# What you are asked to do
Render every item below as a numbered list, leaving out any blank lines.

[Items stored from a collection]
--*--

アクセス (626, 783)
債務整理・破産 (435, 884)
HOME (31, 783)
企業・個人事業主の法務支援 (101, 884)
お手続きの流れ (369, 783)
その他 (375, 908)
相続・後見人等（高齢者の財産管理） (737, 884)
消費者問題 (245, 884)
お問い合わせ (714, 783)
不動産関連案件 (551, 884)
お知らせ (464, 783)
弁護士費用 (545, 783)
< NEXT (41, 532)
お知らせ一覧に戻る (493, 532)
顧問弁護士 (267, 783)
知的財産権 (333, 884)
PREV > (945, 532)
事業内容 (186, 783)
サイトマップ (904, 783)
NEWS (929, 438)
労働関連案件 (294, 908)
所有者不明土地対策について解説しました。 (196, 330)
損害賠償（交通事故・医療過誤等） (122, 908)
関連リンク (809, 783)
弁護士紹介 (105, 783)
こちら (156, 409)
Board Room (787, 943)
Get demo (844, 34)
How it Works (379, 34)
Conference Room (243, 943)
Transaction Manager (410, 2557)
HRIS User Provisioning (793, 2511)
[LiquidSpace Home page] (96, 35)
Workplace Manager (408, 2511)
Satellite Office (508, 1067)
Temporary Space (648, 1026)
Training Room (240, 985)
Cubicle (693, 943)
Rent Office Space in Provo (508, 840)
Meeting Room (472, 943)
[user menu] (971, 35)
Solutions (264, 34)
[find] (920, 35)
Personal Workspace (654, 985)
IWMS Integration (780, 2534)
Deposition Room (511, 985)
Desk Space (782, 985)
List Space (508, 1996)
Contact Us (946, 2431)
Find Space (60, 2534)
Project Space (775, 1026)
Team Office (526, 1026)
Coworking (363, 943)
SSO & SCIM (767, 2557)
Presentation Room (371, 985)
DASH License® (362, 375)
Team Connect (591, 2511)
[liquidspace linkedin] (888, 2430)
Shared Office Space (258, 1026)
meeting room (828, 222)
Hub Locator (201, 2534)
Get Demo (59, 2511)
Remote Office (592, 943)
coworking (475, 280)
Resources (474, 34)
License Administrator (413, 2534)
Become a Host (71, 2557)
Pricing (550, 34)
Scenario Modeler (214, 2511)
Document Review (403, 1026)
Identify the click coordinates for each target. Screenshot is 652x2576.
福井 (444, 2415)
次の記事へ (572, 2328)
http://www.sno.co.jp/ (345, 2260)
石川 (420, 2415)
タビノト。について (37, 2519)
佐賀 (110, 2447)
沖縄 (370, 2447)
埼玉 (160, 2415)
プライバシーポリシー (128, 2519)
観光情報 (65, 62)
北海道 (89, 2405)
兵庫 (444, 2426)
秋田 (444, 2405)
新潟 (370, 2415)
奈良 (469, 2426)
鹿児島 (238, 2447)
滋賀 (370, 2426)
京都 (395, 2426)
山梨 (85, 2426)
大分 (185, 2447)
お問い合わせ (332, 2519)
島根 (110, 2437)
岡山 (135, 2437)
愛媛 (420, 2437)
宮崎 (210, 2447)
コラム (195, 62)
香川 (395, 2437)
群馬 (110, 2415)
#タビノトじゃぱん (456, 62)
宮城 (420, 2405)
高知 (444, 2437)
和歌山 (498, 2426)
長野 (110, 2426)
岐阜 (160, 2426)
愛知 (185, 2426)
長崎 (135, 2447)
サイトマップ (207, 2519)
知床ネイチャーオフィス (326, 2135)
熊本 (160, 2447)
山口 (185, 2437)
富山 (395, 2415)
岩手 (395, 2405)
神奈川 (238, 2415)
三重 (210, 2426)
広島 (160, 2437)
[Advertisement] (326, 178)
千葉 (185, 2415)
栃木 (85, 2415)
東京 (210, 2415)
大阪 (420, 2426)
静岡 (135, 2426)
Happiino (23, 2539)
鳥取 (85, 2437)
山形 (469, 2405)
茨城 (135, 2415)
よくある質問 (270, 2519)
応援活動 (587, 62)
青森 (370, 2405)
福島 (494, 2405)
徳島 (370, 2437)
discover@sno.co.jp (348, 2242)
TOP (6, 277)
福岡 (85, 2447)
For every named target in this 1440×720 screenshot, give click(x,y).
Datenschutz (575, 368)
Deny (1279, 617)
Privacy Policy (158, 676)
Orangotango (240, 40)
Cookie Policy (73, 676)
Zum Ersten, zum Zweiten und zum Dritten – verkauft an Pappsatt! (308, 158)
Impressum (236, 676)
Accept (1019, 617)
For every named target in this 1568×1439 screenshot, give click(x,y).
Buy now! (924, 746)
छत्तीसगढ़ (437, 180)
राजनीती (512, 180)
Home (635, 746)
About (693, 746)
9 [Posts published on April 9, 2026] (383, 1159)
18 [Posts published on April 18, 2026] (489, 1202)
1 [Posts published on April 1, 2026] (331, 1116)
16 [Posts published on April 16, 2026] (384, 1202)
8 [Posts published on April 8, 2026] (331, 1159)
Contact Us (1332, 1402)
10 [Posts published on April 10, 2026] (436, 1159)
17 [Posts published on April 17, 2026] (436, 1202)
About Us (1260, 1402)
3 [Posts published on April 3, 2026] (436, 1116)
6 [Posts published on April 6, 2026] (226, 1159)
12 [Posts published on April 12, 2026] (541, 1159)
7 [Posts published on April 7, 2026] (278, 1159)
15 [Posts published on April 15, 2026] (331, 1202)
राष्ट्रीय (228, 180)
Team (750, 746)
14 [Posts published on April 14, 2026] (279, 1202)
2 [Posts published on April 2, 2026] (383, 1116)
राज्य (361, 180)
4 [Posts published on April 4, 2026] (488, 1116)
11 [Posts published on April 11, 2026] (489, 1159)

--*--

# Output for this exercise
1. アクセス (626, 783)
2. 債務整理・破産 (435, 884)
3. HOME (31, 783)
4. 企業・個人事業主の法務支援 (101, 884)
5. お手続きの流れ (369, 783)
6. その他 (375, 908)
7. 相続・後見人等（高齢者の財産管理） (737, 884)
8. 消費者問題 (245, 884)
9. お問い合わせ (714, 783)
10. 不動産関連案件 (551, 884)
11. お知らせ (464, 783)
12. 弁護士費用 (545, 783)
13. < NEXT (41, 532)
14. お知らせ一覧に戻る (493, 532)
15. 顧問弁護士 (267, 783)
16. 知的財産権 (333, 884)
17. PREV > (945, 532)
18. 事業内容 (186, 783)
19. サイトマップ (904, 783)
20. NEWS (929, 438)
21. 労働関連案件 (294, 908)
22. 所有者不明土地対策について解説しました。 (196, 330)
23. 損害賠償（交通事故・医療過誤等） (122, 908)
24. 関連リンク (809, 783)
25. 弁護士紹介 (105, 783)
26. こちら (156, 409)
27. Board Room (787, 943)
28. Get demo (844, 34)
29. How it Works (379, 34)
30. Conference Room (243, 943)
31. Transaction Manager (410, 2557)
32. HRIS User Provisioning (793, 2511)
33. [LiquidSpace Home page] (96, 35)
34. Workplace Manager (408, 2511)
35. Satellite Office (508, 1067)
36. Temporary Space (648, 1026)
37. Training Room (240, 985)
38. Cubicle (693, 943)
39. Rent Office Space in Provo (508, 840)
40. Meeting Room (472, 943)
41. [user menu] (971, 35)
42. Solutions (264, 34)
43. [find] (920, 35)
44. Personal Workspace (654, 985)
45. IWMS Integration (780, 2534)
46. Deposition Room (511, 985)
47. Desk Space (782, 985)
48. List Space (508, 1996)
49. Contact Us (946, 2431)
50. Find Space (60, 2534)
51. Project Space (775, 1026)
52. Team Office (526, 1026)
53. Coworking (363, 943)
54. SSO & SCIM (767, 2557)
55. Presentation Room (371, 985)
56. DASH License® (362, 375)
57. Team Connect (591, 2511)
58. [liquidspace linkedin] (888, 2430)
59. Shared Office Space (258, 1026)
60. meeting room (828, 222)
61. Hub Locator (201, 2534)
62. Get Demo (59, 2511)
63. Remote Office (592, 943)
64. coworking (475, 280)
65. Resources (474, 34)
66. License Administrator (413, 2534)
67. Become a Host (71, 2557)
68. Pricing (550, 34)
69. Scenario Modeler (214, 2511)
70. Document Review (403, 1026)
71. Identify the click coordinates for each target. Screenshot is 652x2576.
72. 福井 (444, 2415)
73. 次の記事へ (572, 2328)
74. http://www.sno.co.jp/ (345, 2260)
75. 石川 (420, 2415)
76. タビノト。について (37, 2519)
77. 佐賀 (110, 2447)
78. 沖縄 (370, 2447)
79. 埼玉 (160, 2415)
80. プライバシーポリシー (128, 2519)
81. 観光情報 (65, 62)
82. 北海道 (89, 2405)
83. 兵庫 (444, 2426)
84. 秋田 (444, 2405)
85. 新潟 (370, 2415)
86. 奈良 (469, 2426)
87. 鹿児島 (238, 2447)
88. 滋賀 (370, 2426)
89. 京都 (395, 2426)
90. 山梨 (85, 2426)
91. 大分 (185, 2447)
92. お問い合わせ (332, 2519)
93. 島根 (110, 2437)
94. 岡山 (135, 2437)
95. 愛媛 (420, 2437)
96. 宮崎 (210, 2447)
97. コラム (195, 62)
98. 香川 (395, 2437)
99. 群馬 (110, 2415)
100. #タビノトじゃぱん (456, 62)
101. 宮城 (420, 2405)
102. 高知 (444, 2437)
103. 和歌山 (498, 2426)
104. 長野 (110, 2426)
105. 岐阜 (160, 2426)
106. 愛知 (185, 2426)
107. 長崎 (135, 2447)
108. サイトマップ (207, 2519)
109. 知床ネイチャーオフィス (326, 2135)
110. 熊本 (160, 2447)
111. 山口 (185, 2437)
112. 富山 (395, 2415)
113. 岩手 (395, 2405)
114. 神奈川 (238, 2415)
115. 三重 (210, 2426)
116. 広島 (160, 2437)
117. [Advertisement] (326, 178)
118. 千葉 (185, 2415)
119. 栃木 (85, 2415)
120. 東京 (210, 2415)
121. 大阪 (420, 2426)
122. 静岡 (135, 2426)
123. Happiino (23, 2539)
124. 鳥取 (85, 2437)
125. 山形 (469, 2405)
126. 茨城 (135, 2415)
127. よくある質問 (270, 2519)
128. 応援活動 (587, 62)
129. 青森 (370, 2405)
130. 福島 (494, 2405)
131. 徳島 (370, 2437)
132. discover@sno.co.jp (348, 2242)
133. TOP (6, 277)
134. 福岡 (85, 2447)
135. For every named target in this 1440×720 screenshot, give click(x,y).
136. Datenschutz (575, 368)
137. Deny (1279, 617)
138. Privacy Policy (158, 676)
139. Orangotango (240, 40)
140. Cookie Policy (73, 676)
141. Zum Ersten, zum Zweiten und zum Dritten – verkauft an Pappsatt! (308, 158)
142. Impressum (236, 676)
143. Accept (1019, 617)
144. For every named target in this 1568×1439 screenshot, give click(x,y).
145. Buy now! (924, 746)
146. छत्तीसगढ़ (437, 180)
147. राजनीती (512, 180)
148. Home (635, 746)
149. About (693, 746)
150. 9 [Posts published on April 9, 2026] (383, 1159)
151. 18 [Posts published on April 18, 2026] (489, 1202)
152. 1 [Posts published on April 1, 2026] (331, 1116)
153. 16 [Posts published on April 16, 2026] (384, 1202)
154. 8 [Posts published on April 8, 2026] (331, 1159)
155. Contact Us (1332, 1402)
156. 10 [Posts published on April 10, 2026] (436, 1159)
157. 17 [Posts published on April 17, 2026] (436, 1202)
158. About Us (1260, 1402)
159. 3 [Posts published on April 3, 2026] (436, 1116)
160. 6 [Posts published on April 6, 2026] (226, 1159)
161. 12 [Posts published on April 12, 2026] (541, 1159)
162. 7 [Posts published on April 7, 2026] (278, 1159)
163. 15 [Posts published on April 15, 2026] (331, 1202)
164. राष्ट्रीय (228, 180)
165. Team (750, 746)
166. 14 [Posts published on April 14, 2026] (279, 1202)
167. 2 [Posts published on April 2, 2026] (383, 1116)
168. राज्य (361, 180)
169. 4 [Posts published on April 4, 2026] (488, 1116)
170. 11 [Posts published on April 11, 2026] (489, 1159)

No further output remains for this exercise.